*** DATA LISTING ***
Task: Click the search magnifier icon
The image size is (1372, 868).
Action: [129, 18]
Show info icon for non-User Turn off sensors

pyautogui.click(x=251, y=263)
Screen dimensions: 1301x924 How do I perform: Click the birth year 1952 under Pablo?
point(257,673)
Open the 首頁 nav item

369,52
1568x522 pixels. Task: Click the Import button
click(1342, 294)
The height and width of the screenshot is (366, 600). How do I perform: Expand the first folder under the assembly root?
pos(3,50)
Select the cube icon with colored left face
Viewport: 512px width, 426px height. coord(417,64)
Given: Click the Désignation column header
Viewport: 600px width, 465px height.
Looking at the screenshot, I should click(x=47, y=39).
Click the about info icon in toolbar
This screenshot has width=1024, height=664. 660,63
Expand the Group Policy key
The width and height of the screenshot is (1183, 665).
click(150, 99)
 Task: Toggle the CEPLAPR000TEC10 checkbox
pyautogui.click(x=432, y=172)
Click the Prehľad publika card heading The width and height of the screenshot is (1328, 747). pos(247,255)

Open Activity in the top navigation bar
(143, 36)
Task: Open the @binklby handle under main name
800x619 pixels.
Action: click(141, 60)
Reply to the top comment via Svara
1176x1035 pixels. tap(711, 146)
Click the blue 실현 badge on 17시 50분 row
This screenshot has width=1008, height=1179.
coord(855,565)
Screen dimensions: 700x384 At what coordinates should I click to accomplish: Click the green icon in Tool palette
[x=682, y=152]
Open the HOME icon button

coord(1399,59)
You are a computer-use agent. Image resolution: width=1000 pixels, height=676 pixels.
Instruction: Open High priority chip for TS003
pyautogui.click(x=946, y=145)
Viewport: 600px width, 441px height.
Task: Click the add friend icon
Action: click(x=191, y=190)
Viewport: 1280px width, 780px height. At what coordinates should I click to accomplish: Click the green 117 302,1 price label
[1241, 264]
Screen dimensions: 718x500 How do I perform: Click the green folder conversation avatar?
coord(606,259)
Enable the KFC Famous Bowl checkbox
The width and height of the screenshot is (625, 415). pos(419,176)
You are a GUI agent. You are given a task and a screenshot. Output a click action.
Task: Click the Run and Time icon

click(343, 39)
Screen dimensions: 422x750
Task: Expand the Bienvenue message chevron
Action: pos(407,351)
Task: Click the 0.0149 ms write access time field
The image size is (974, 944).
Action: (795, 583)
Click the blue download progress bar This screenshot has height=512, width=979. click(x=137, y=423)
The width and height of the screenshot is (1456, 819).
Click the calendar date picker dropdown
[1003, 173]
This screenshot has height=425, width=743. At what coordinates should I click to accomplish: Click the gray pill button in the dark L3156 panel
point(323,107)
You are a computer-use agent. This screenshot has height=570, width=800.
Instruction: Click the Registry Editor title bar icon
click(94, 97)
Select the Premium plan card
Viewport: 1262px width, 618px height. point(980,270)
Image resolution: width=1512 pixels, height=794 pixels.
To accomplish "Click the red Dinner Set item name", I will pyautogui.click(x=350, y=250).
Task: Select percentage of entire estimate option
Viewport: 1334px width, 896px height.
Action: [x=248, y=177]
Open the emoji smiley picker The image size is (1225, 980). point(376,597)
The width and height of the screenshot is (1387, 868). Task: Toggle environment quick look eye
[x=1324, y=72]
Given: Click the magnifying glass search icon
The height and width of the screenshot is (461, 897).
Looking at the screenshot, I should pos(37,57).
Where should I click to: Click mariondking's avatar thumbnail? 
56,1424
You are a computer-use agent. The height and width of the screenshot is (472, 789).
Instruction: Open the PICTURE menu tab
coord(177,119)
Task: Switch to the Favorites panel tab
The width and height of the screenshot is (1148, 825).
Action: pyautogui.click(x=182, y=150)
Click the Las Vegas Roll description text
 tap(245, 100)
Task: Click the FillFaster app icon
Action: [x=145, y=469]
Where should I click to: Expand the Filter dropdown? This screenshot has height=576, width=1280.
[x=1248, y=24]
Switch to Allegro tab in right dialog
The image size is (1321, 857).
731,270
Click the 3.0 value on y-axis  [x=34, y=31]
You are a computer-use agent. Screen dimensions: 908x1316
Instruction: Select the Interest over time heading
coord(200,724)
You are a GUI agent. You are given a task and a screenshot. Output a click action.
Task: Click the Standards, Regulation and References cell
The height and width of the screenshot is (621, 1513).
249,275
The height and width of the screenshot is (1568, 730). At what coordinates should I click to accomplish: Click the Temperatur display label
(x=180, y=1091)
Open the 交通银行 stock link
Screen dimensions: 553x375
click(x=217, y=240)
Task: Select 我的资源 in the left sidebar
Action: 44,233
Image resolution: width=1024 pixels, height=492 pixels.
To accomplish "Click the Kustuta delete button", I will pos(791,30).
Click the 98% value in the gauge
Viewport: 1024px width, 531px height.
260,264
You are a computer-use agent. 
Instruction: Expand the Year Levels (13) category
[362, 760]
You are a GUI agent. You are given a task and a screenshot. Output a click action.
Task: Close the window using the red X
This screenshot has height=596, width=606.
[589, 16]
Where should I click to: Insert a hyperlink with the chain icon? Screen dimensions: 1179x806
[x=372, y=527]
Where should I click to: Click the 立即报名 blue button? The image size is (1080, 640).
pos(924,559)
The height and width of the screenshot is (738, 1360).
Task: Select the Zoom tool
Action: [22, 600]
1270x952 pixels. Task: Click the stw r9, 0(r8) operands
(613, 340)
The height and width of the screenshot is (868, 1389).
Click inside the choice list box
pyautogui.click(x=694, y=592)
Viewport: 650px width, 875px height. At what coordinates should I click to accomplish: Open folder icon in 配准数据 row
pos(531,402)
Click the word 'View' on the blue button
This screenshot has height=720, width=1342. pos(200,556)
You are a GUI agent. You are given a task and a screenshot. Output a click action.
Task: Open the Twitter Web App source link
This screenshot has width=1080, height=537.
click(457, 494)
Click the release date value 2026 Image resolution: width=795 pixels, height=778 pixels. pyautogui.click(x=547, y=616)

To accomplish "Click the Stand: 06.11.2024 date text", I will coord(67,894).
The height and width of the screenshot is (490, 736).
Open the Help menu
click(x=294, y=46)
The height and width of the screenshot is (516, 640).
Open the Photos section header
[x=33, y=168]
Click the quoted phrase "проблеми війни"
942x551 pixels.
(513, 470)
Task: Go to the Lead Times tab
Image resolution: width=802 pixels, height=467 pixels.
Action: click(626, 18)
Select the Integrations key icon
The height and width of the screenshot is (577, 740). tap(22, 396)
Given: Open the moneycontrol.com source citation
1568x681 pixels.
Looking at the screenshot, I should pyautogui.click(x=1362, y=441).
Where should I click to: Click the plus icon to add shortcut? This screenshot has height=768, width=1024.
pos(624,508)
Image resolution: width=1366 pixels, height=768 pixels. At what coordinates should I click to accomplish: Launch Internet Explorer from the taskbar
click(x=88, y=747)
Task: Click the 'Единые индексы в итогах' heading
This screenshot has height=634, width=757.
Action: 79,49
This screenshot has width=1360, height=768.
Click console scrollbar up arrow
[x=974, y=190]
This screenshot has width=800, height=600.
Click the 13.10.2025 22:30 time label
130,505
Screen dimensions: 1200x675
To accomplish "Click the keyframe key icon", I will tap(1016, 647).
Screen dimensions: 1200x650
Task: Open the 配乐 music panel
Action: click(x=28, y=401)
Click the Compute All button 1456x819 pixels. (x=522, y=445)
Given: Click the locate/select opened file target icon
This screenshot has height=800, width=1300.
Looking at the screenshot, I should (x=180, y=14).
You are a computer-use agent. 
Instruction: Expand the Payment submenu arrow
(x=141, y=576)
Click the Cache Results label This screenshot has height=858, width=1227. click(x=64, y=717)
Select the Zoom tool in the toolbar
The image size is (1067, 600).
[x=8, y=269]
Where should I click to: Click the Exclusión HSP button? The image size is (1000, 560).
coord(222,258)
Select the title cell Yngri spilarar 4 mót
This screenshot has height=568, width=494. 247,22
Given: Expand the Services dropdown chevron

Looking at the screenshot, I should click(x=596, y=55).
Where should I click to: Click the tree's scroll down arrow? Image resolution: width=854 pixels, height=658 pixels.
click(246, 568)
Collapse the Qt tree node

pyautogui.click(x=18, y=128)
***
**REQUIRED ACTION**
From the start of the data to the line that holds "Given: Click the Désignation column header", retype each line exactly, with both ends included.

**TASK RESPONSE**
Task: Click the search magnifier icon
The image size is (1372, 868).
Action: [129, 18]
Show info icon for non-User Turn off sensors

pyautogui.click(x=251, y=263)
Screen dimensions: 1301x924 How do I perform: Click the birth year 1952 under Pablo?
point(257,673)
Open the 首頁 nav item

369,52
1568x522 pixels. Task: Click the Import button
click(1342, 294)
The height and width of the screenshot is (366, 600). How do I perform: Expand the first folder under the assembly root?
pos(3,50)
Select the cube icon with colored left face
Viewport: 512px width, 426px height. coord(417,64)
Given: Click the Désignation column header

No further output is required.